- Brief -
Give again, word for word, every line in the entries below from the line with "Task: Copy the selection using Copy icon" up to and including the line with "This screenshot has width=480, height=367.", and no other line.

- Recorded data -
- Opening Delimiter -
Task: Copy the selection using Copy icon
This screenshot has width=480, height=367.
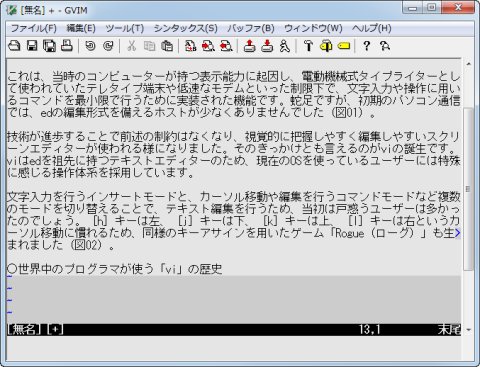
- Closing Delimiter -
- Opening Delimiter -
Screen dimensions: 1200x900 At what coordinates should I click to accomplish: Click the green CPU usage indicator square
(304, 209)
- Closing Delimiter -
- Opening Delimiter -
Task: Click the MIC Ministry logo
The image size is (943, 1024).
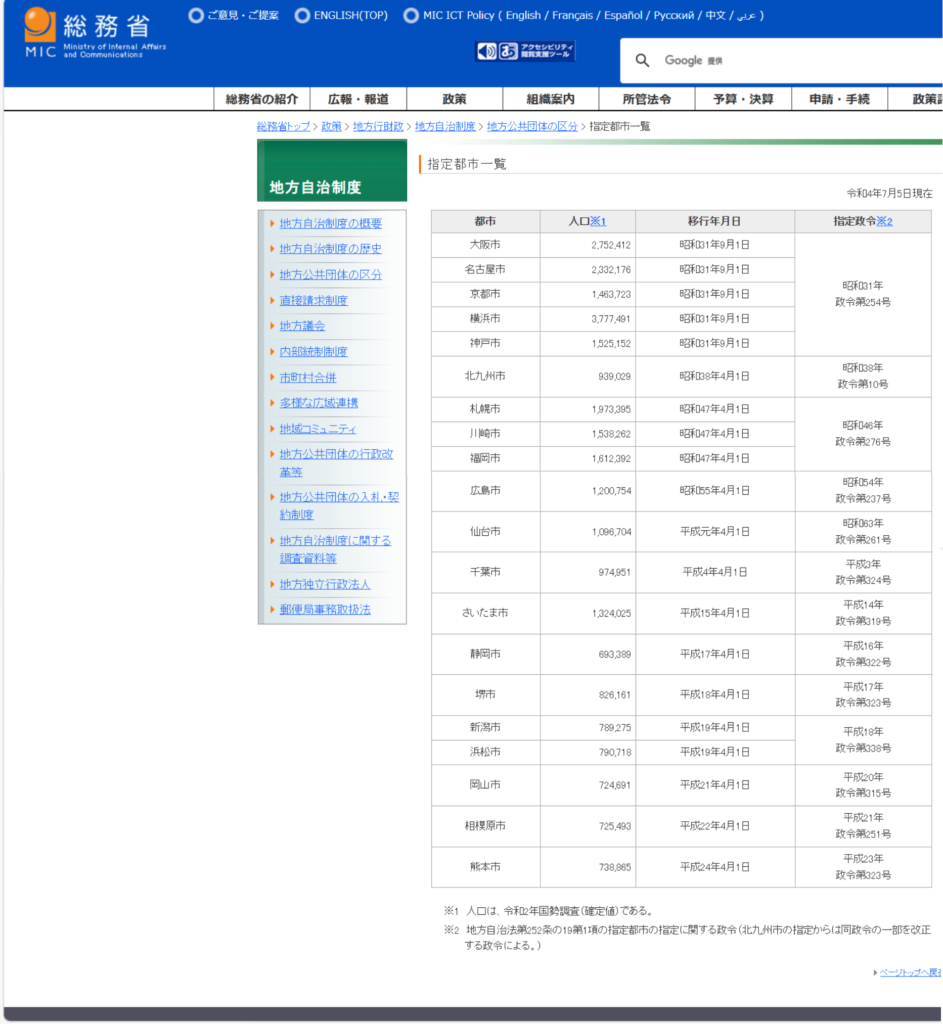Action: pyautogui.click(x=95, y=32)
- Closing Delimiter -
- Response area -
Task: Copy the selection using Copy icon
This screenshot has width=480, height=367.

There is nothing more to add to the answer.